Aim -
Output the stretch from the first line through the line containing "Action: point(5,292)", both included, as a JSON list of strings with one string per line and blank lines omitted.

Listed entries -
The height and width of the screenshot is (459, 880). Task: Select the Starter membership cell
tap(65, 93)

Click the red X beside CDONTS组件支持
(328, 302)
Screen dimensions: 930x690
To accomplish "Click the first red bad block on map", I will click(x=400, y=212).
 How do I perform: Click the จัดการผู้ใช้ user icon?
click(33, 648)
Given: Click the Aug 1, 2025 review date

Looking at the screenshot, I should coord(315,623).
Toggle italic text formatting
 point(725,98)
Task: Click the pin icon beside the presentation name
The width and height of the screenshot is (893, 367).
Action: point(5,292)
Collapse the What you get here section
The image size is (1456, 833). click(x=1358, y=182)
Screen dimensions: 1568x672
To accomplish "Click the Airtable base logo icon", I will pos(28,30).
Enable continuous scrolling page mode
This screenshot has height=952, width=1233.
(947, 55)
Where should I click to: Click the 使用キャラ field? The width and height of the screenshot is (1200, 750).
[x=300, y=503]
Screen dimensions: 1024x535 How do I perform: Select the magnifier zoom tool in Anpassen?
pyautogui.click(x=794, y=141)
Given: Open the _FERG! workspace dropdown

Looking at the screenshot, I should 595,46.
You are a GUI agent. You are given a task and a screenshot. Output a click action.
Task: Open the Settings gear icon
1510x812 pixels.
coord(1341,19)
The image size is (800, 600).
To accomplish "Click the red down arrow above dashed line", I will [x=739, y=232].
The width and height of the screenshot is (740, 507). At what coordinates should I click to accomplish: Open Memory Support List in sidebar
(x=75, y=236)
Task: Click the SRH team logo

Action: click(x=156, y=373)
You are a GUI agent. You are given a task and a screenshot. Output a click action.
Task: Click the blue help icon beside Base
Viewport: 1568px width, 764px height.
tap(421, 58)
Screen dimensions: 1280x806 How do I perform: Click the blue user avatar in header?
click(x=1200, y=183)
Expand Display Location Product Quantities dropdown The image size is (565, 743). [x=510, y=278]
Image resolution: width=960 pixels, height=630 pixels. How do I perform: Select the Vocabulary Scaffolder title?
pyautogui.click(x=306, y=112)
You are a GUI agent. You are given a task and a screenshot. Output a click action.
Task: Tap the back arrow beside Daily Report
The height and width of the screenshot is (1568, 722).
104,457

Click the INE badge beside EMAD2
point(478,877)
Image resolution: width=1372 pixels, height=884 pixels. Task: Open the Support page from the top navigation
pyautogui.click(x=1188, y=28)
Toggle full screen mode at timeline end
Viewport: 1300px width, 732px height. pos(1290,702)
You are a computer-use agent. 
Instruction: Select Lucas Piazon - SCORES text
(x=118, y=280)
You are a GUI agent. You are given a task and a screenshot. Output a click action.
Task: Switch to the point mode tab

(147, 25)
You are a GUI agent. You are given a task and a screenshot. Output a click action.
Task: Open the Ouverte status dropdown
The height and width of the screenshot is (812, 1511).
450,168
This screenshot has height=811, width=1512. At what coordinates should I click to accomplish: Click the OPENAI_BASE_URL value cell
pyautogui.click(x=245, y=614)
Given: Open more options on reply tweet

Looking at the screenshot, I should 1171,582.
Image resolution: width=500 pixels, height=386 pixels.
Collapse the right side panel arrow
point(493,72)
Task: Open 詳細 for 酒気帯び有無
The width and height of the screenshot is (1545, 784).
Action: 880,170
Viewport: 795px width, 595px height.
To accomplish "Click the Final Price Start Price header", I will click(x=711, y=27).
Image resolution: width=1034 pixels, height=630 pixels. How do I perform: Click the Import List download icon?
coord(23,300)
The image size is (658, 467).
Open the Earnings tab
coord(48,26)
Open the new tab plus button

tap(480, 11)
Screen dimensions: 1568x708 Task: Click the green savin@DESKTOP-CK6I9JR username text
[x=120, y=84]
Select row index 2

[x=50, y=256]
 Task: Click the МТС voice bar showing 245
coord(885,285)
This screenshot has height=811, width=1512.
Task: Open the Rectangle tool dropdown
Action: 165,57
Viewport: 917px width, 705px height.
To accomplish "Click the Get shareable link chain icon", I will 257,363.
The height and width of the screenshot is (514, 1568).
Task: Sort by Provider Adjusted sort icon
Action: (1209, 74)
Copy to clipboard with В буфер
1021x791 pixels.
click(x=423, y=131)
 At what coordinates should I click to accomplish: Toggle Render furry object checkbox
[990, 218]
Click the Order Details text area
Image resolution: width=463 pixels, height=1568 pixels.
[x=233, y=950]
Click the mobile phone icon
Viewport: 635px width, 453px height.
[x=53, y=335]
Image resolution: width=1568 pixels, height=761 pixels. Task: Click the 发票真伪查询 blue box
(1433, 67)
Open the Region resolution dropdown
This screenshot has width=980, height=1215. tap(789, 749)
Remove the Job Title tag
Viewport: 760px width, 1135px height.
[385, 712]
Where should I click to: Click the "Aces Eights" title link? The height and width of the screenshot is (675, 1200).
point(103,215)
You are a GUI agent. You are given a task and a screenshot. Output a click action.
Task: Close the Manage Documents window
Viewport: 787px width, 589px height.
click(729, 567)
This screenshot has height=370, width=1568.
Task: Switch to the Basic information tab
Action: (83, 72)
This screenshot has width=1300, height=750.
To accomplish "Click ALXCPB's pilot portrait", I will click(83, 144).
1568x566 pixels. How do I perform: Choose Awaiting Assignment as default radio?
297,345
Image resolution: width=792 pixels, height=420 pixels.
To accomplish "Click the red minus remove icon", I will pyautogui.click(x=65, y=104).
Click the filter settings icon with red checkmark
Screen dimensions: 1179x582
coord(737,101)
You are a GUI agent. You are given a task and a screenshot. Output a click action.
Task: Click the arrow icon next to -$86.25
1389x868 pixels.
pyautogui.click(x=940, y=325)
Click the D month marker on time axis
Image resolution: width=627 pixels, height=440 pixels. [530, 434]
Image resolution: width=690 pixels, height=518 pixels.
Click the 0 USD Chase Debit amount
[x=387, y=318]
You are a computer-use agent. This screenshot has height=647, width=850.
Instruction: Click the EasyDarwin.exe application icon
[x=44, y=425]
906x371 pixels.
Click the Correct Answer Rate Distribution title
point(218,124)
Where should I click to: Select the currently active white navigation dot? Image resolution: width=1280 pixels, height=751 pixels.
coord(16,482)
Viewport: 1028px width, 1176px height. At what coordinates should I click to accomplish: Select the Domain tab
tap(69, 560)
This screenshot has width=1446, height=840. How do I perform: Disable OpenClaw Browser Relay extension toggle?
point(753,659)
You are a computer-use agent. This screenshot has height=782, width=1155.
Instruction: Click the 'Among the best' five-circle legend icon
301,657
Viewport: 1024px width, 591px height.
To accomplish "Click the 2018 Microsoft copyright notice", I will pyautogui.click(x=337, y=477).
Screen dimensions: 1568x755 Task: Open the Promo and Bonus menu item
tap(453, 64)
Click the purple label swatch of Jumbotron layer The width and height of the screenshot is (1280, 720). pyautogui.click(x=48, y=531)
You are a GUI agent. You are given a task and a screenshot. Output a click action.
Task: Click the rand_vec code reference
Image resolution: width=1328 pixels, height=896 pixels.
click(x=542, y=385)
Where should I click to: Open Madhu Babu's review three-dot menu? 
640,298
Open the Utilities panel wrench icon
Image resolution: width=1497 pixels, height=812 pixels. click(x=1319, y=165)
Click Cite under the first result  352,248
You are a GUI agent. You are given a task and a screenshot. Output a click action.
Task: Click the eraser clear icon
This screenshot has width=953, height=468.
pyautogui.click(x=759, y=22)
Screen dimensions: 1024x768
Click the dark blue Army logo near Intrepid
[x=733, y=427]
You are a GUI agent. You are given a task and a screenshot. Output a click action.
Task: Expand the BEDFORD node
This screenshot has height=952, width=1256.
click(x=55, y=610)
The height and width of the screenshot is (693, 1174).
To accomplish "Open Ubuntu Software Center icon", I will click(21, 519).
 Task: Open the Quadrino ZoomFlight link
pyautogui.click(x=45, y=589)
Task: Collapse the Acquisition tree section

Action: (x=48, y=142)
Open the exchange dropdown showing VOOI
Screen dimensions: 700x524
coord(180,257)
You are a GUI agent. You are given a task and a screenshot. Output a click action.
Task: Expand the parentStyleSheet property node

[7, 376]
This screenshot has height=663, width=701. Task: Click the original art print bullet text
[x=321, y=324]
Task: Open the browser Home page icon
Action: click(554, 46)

Solution below -
[
  "The height and width of the screenshot is (459, 880). Task: Select the Starter membership cell",
  "tap(65, 93)",
  "Click the red X beside CDONTS组件支持",
  "(328, 302)",
  "Screen dimensions: 930x690",
  "To accomplish \"Click the first red bad block on map\", I will click(x=400, y=212).",
  " How do I perform: Click the จัดการผู้ใช้ user icon?",
  "click(33, 648)",
  "Given: Click the Aug 1, 2025 review date",
  "Looking at the screenshot, I should coord(315,623).",
  "Toggle italic text formatting",
  " point(725,98)",
  "Task: Click the pin icon beside the presentation name",
  "The width and height of the screenshot is (893, 367).",
  "Action: point(5,292)"
]